TAX ALLOWANCE

Annual Allowance

The Annual Allowance (AA) is a limit on the total benefits that can be built up in a defined benefit pension scheme and the contributions that can be paid to a defined contribution pension scheme per tax year. From 6 April 2023 the standard AA increased from £40,000 to £60,000. Any pension savings above the AA are subject to additional tax charges.

The money purchase annual allowance

This is relevant if you have flexibly accessed benefits from a Defined Contribution (DC) pension but continue to work and save into a different pension. If so, the maximum amount you can contribute to DC arrangements before having to pay tax is currently set at £10,000 (2023/2024 tax year). If you save over this amount, you will pay tax on any excess.

The tapered Annual Allowance

For members who have a total taxable income of more than £260,000, the AA will reduce by £1 for every additional £2 of taxable income above £260,000. The maximum reduction will be £50,000, so anyone with an income of £360,000 or more will have an AA of £10,000.

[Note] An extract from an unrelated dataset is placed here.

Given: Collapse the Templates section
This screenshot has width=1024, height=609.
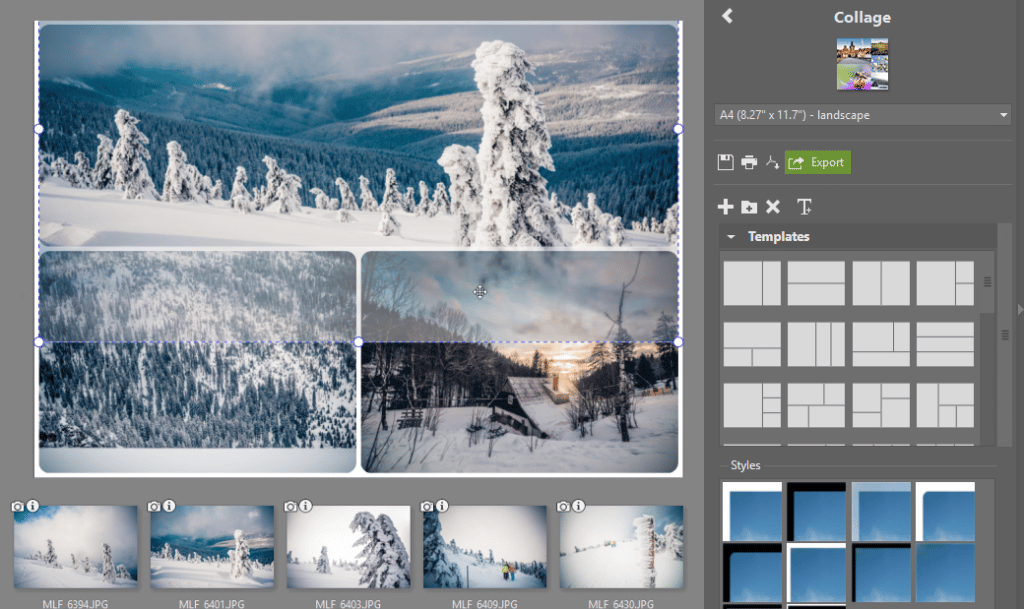Looking at the screenshot, I should click(x=729, y=236).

This particular tax limit is complex, so you might want to seek financial advice if you are affected.

Scheme pays

If you are subject to an AA tax charge, you can either pay this yourself directly to HMRC using the self-assessment system or in certain circumstances, you can ask your pension scheme to pay the charge on your behalf. This is known as ‘Scheme pays’ and if you use this facility your NGE Group pension or money purchase AVCs will be reduced accordingly.

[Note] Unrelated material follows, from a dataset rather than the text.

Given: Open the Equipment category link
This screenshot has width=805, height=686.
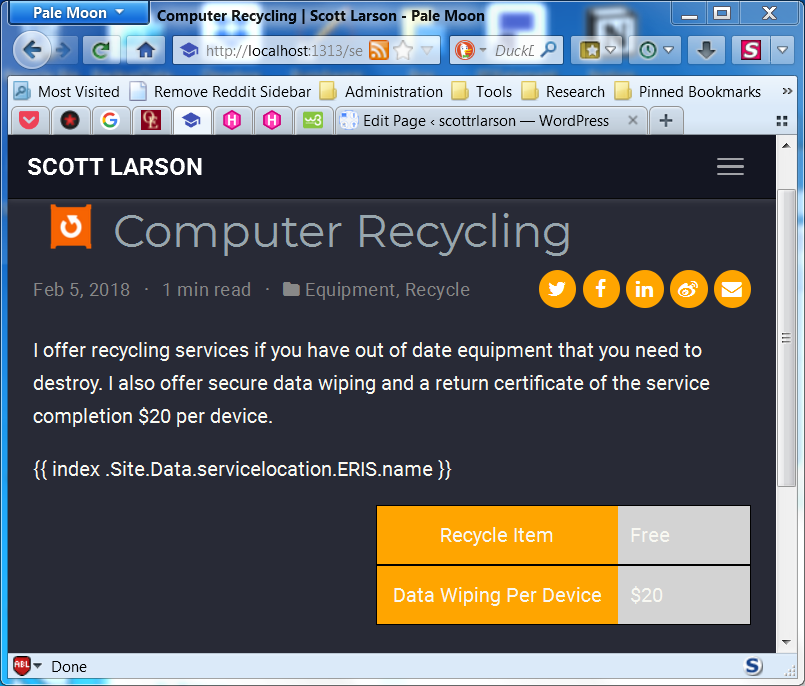Looking at the screenshot, I should pos(348,289).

Scheme pays can generally only be used when there is an AA tax charge payable from the NGE Group of at least £2,000. If you choose to use Scheme pays, your decision cannot be revoked or withdrawn at a later date, although it may be amended if the amount of your AA tax charge changes.

You can find out more information from HMRC (you will be directed to an external site).

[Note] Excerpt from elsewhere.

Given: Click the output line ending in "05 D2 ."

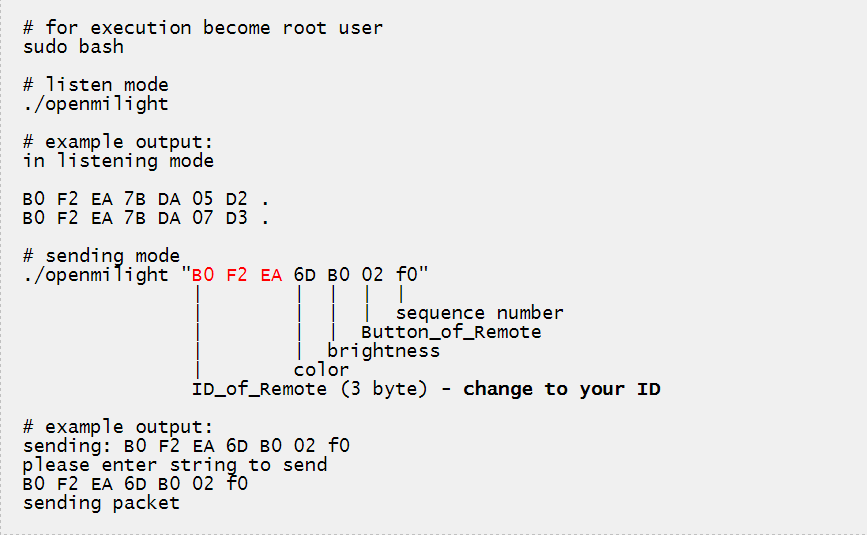Looking at the screenshot, I should (x=146, y=199).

Where can I get more information?

If you think that you may be affected by the AA, please contact Railpen for more information.

If you have been issued a Pension Savings Statement this year, the slides to Railpen’s webinars on the AA, which were held during November 2023, are available to view here. An updated FAQ v2 featuring answers to the questions collated from both webinar sessions is available here.

Changes to the Lifetime Allowance

The Lifetime Allowance tax charge in respect of savings in excess of the Lifetime Allowance was removed from April 2023 (with individuals taxed at their marginal tax rates instead) and ended on 5 April 2024.

From 6 April 2024, the Lifetime Allowance was replaced by two new allowances which generally work as follows:

  • The Lump Sum Allowance (LSA)
    A cumulative maximum limit of £268,275 (i.e. 25% of the 2023/2024 Lifetime Allowance) on the amount of tax-free lump sum payable on retirement.
  • The Lump Sum and Death Benefits Allowance (LSDBA)
    A cumulative limit of £1,073,100 (i.e. the 2023/2024 LTA) on the tax-free elements of lump sums that can be paid in life and death, to or in respect of an individual.

The new allowances are overall allowances that apply across all of your registered pension arrangements. If any cash lump sums that you take or that are paid on your death exceed either of the new allowances, the recipient will be taxed at their marginal rate of Income Tax.

If you think these changes will affect you or if you’ve applied for and hold any valid HMRC tax free lump sum protections, you should take financial advice from an FCA regulated adviser. You can find one in your local area by visiting the following website: https://www.moneyhelper.org.uk/en/pensions-and-retirement/building-your-retirement-pot/lifetime-allowance-for-pension-savings – please bear in mind you will need to pay for any regulated advice.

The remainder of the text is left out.